Although the Norwegian North coast is warmer than latitude alone would dictate on account of the warming currents offshore, it isn't exactly "warm". A cold climate is necessarily dry due to the greater extent of ice and snow (which are, technically speaking, "dry").
A dry climate fosters the growth of plantlife that favors rats and other rodents.
It ain't called the Norwegian Rat for nothing (VOIR ASSI: Rattus norvegicus). Then there are the Lemmings, etc. The Northern coast certainly appears to have plenty of habitat for animals which can carry nasty diseases, e.g. black death! Take a couple of tens of thousands of years occupancy in such a place and it's possible resident human populations would develop immunities to these diseases (due to the extraordinarily high death rate they would suffer from intense contact).
Note: the usual explanation for why the Black Death didn't kill Saami is that they were barely out of the stone-age and were isolated from the primary trade routes in the rest of Europe.

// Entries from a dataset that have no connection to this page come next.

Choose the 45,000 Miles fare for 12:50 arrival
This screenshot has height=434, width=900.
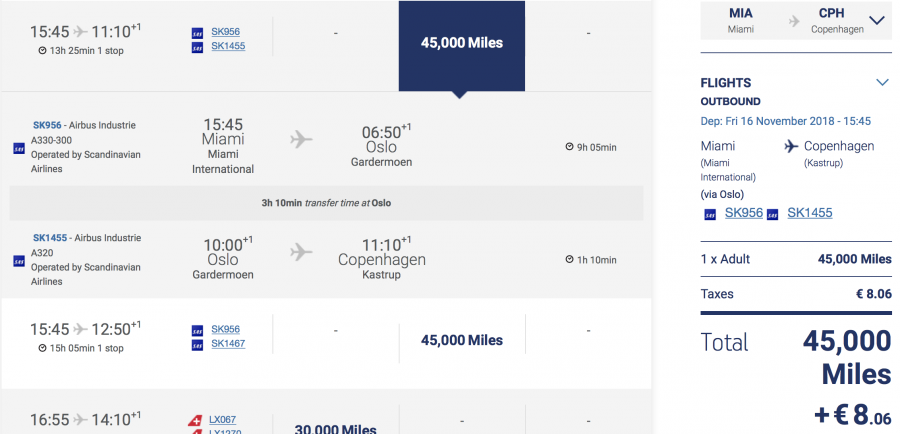[461, 340]
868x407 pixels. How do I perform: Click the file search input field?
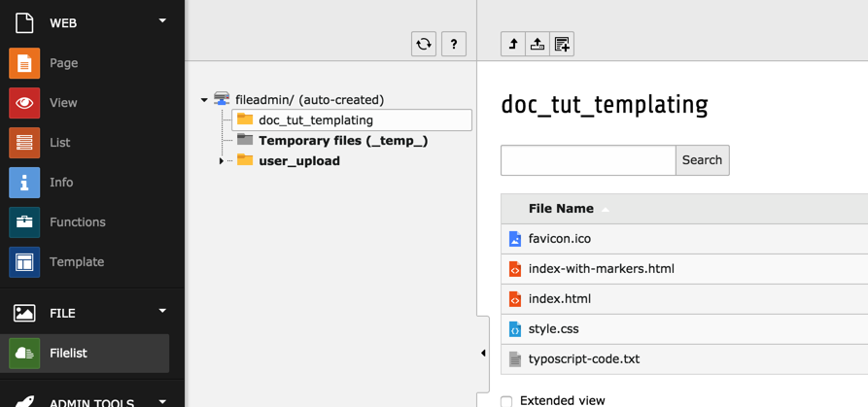pos(588,160)
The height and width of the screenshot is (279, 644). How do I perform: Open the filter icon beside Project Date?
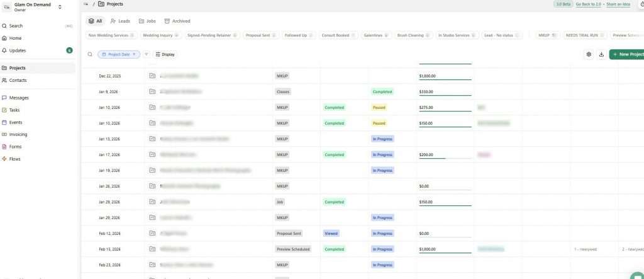pos(147,55)
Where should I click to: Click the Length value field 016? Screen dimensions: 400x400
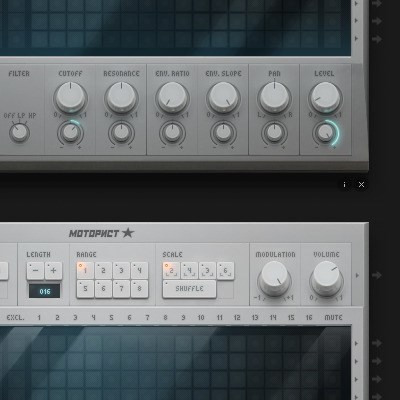coord(45,291)
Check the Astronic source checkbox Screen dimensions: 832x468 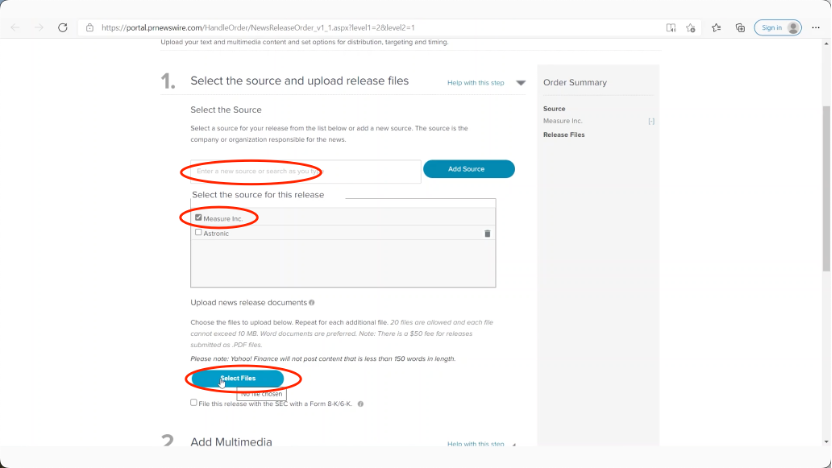(x=199, y=232)
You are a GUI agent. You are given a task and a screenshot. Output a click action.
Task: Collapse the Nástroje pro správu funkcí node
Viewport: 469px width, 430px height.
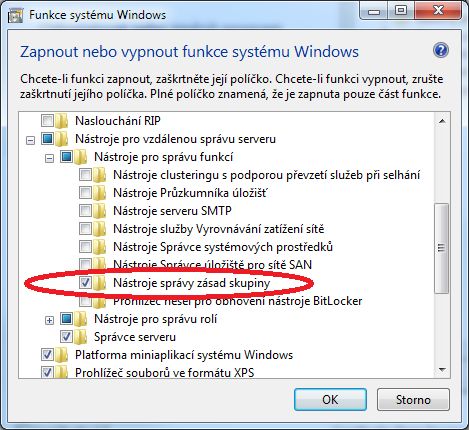[x=49, y=158]
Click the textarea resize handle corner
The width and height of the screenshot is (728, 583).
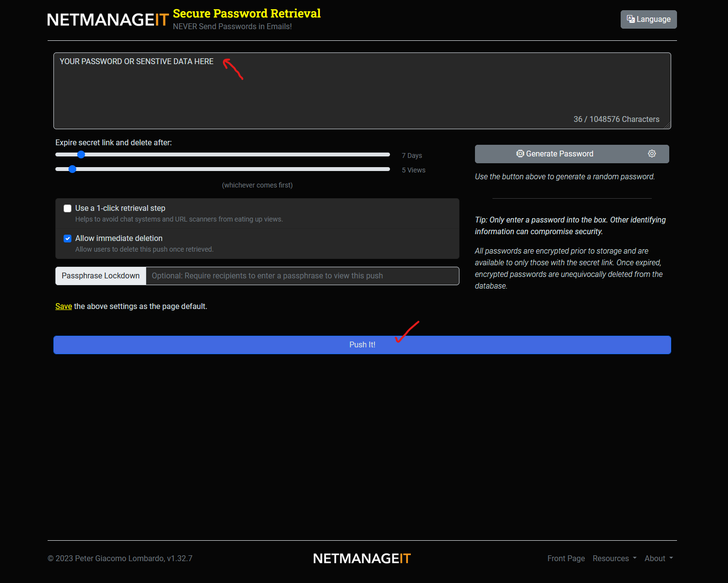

On the other hand these guys had a long history of cultural and trade contact with the Norse just to their South. Some have hypothesized that the Saami trade in "Soma" (crystalized form of the freeze dried active ingredient in amanita muscaria, an hallucinogenic mushroom) kept them in close contact with just about every ethnic group in a broad area from Europe to China. Even Ghenghis Khan sent a delegation to visit them.